> **Source material**:

☆ ☆ ☆ ☆ ☆ ☆ ☆

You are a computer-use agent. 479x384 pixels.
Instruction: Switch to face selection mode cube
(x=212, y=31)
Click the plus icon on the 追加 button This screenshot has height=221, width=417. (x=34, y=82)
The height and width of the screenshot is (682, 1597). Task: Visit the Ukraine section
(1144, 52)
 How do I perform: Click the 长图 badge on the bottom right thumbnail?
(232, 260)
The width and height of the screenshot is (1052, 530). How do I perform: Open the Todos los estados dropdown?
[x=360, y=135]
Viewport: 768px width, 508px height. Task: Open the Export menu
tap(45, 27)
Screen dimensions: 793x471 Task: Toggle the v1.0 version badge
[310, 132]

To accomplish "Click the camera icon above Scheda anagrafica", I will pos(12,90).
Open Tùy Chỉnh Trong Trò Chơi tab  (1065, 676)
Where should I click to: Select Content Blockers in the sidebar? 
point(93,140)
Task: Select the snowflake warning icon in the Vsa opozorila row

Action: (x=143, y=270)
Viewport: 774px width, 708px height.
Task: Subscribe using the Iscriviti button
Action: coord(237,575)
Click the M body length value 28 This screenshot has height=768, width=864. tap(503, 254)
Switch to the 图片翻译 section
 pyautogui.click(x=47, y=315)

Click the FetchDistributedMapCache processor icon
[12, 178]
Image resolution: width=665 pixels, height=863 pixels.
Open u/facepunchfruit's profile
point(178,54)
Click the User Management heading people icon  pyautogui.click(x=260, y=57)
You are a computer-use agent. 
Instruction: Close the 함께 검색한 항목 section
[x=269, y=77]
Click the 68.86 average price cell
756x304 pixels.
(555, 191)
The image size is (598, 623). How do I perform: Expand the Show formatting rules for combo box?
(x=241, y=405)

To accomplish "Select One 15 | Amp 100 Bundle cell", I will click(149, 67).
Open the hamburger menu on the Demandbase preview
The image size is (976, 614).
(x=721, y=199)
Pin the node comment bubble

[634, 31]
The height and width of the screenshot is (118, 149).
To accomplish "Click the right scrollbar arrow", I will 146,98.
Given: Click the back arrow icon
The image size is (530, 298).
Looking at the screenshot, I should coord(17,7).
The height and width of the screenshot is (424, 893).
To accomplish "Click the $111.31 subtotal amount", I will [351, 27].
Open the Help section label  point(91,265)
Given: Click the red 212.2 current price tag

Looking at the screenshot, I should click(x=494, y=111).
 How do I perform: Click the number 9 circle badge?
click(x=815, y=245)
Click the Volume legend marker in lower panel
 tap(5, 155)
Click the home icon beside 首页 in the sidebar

☆ ☆ ☆ ☆ ☆ ☆ ☆

Copy out each line of the records that holds the string "agent".

You are a computer-use agent. 479x384 pixels.
You are a computer-use agent. 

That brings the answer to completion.